--- START ---

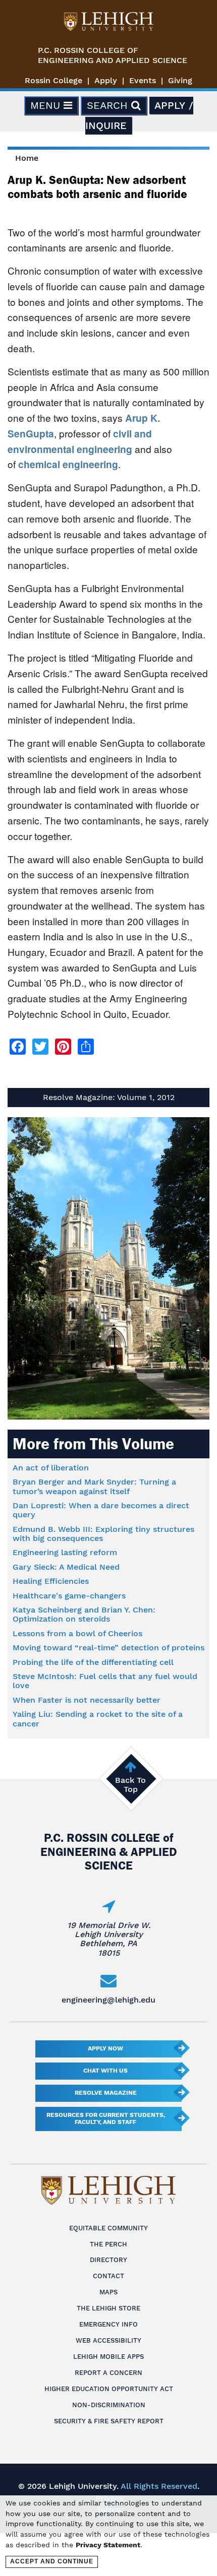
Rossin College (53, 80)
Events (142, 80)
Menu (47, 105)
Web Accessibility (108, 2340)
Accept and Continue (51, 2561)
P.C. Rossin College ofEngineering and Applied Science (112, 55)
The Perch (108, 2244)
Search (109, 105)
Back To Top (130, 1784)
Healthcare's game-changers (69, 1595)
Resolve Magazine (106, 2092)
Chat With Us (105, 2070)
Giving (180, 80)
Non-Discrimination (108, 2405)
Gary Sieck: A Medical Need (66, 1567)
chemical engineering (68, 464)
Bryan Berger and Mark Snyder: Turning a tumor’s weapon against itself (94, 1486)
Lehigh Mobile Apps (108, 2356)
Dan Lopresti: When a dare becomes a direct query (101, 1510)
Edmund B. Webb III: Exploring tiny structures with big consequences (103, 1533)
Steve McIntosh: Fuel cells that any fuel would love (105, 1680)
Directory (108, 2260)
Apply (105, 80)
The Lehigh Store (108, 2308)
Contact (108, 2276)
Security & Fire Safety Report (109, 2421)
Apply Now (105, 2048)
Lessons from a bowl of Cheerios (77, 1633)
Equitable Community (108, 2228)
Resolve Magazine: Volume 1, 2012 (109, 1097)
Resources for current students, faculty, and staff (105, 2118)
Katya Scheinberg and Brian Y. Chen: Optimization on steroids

--- END ---

What the task asks. After you work out how many lines in the material hold the word "Lehigh", please respond with that number alone.

Solved problem. 2